By Emile Rizk
A new book by Ted Rulseh unveils the true dangers of too much human recreation and intervention on the lakes of the Upper Midwest, including the Great Lakes.
“I’ve been interested in lakes ever since I was a kid,” said Rulseh, the author of the earlier book A Lakeside Companion and writer of the newspaper column The Lake Where You Live.
“I see things going on that are putting stress on them,” he says.
Such dangers include pollution, invasive species, ineffective septic systems and, most importantly, newer lakeside property owners not taking care of the surrounding land.
“Us old folks, we remember the Northwoods (the Upper Midwest) as the little family lake cabin on the nice quiet lake,” said Rulseh, “Now we see people buying and coming to lake properties that don’t have that perspective.”
Rulseh said that more recent lakefront homes have been much bigger, and in turn use more natural resources and put more strain on the lakes than the surrounding properties.
Ripple Effects: How We’re Loving Our Lakes to Death (University of Wisconsin Press, $26.95) aims to inform and caution the public about these dangers. Rulseh hopes to educate people on the importance of getting to know the property where they live or vacation.

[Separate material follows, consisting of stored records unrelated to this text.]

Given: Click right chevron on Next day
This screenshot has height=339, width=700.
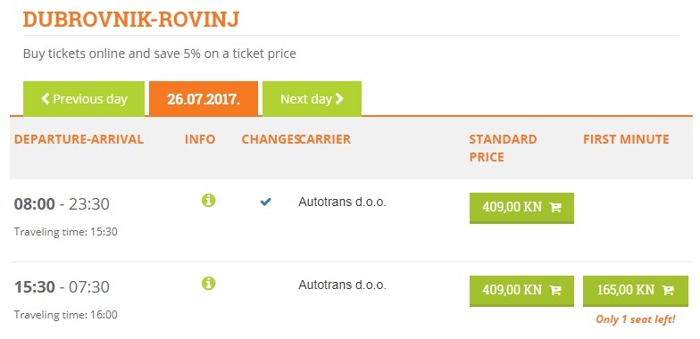Looking at the screenshot, I should point(339,98).
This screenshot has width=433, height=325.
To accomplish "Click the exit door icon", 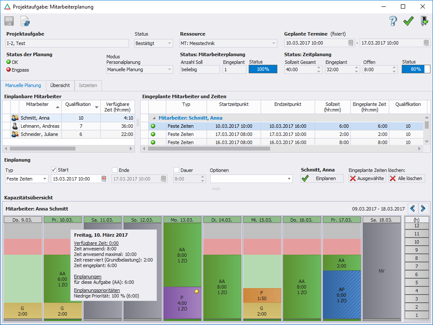I will coord(424,21).
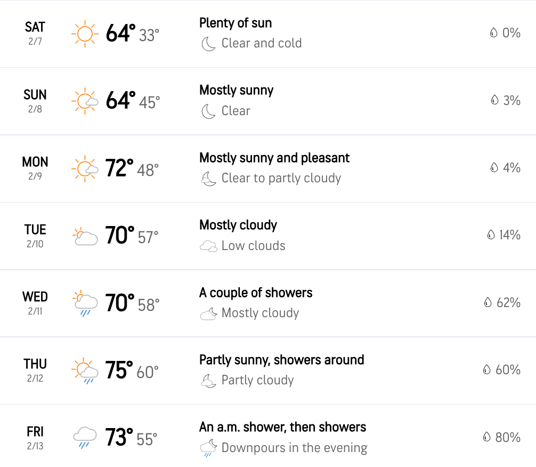The height and width of the screenshot is (467, 536).
Task: Select the 'Plenty of sun' Saturday description
Action: tap(235, 23)
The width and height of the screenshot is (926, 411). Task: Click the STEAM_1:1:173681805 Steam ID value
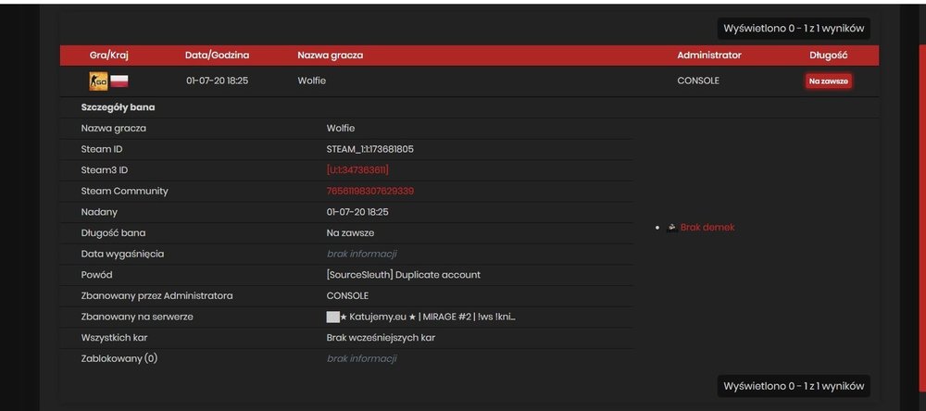pyautogui.click(x=370, y=149)
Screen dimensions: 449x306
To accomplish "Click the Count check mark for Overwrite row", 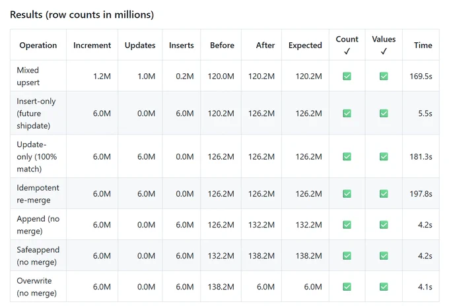I will (347, 287).
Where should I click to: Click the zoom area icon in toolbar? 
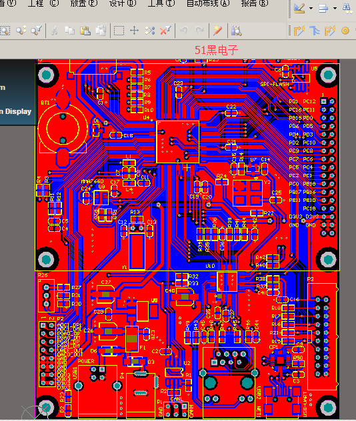(x=5, y=31)
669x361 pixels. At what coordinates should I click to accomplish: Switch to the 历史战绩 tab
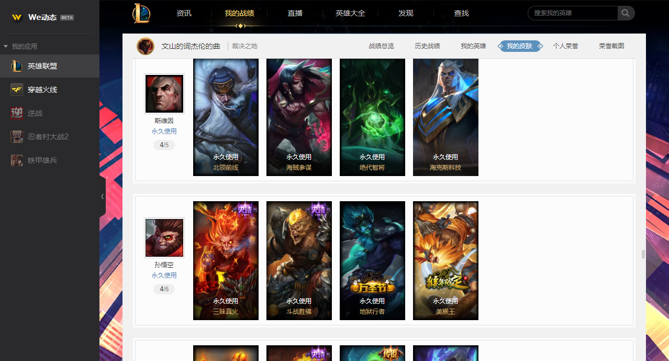click(x=427, y=46)
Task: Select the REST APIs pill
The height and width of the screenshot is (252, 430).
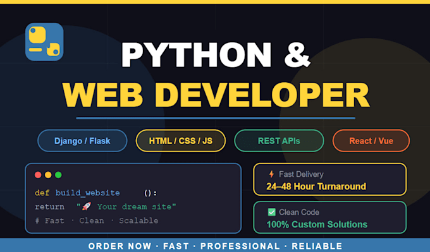Action: [x=279, y=141]
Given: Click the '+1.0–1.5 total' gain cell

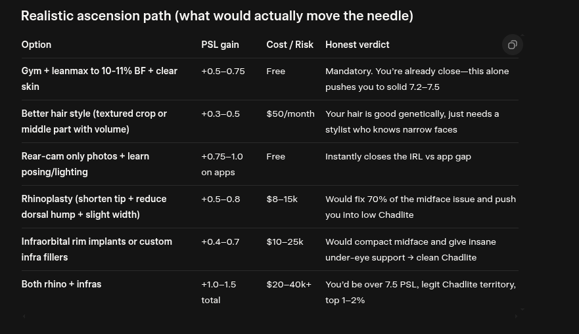Looking at the screenshot, I should (219, 293).
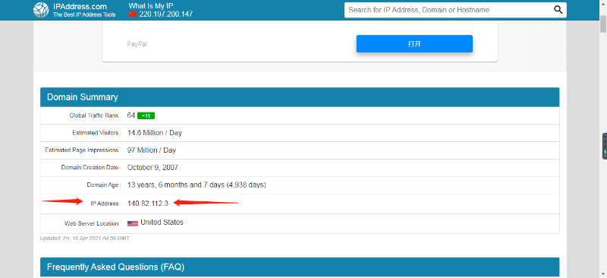Click the Web Server Location United States text
607x278 pixels.
pos(162,223)
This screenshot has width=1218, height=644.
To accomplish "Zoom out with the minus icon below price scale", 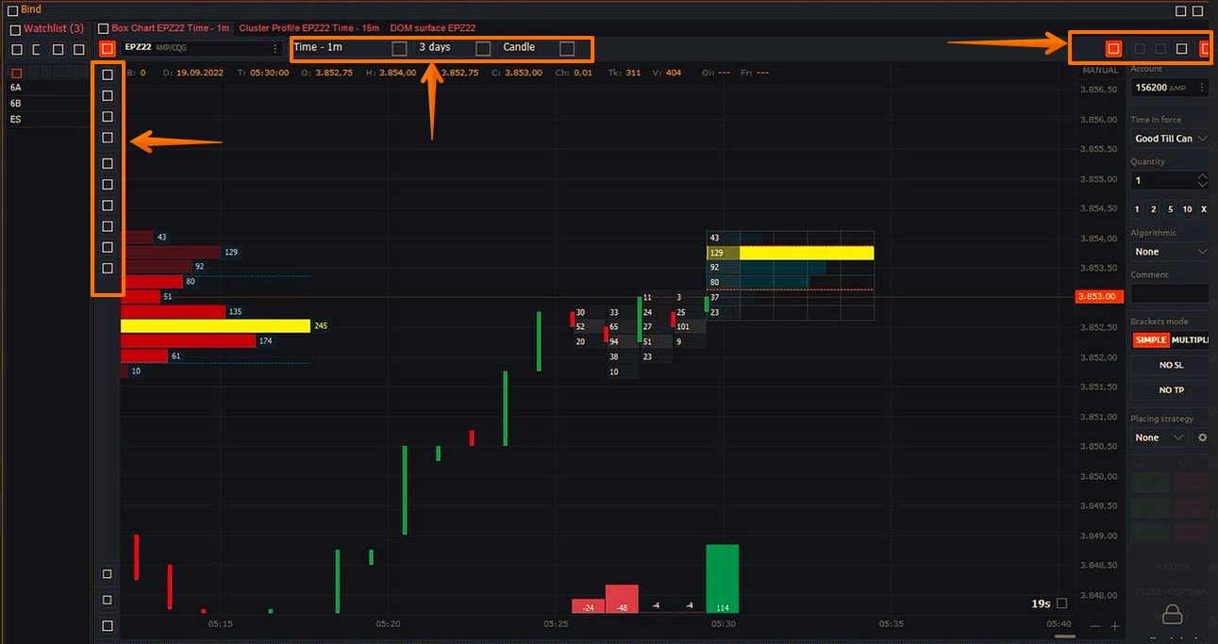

“People will buy lake property and the chainsaw comes out before the furniture goes in the house,” said Rulseh.
With those chainsaws, people tend to remove the shoreline vegetation that is growing, vegetation that Rulseh claims is some of the more biodiverse areas around the lakes.
Another problem that Rulseh talks about throughout the book is septic systems, and chapter six is entirely dedicated to that problem.
“Some of these, and on some lakes the majority, are newer and properly functioning septic systems installed and maintained according to the latest codes. But others are septic systems installed 30 or more years ago when state and county regulations were less strict than they are today,” he wrote.
Rulseh then continues to emphasize why septic tank maintenance is important to maintaining a healthy lake, explaining how they treat wastewater and even explaining how defective septic systems can emit traces of phosphorus.
Asked what he wants readers to take away from the book, Rulseh said, “I want people to appreciate the lakes more and understand the role that each of us plays in taking proper care of the lake.”
Ripple Effects is available at bookstores and from the University of Wisconsin Press online store.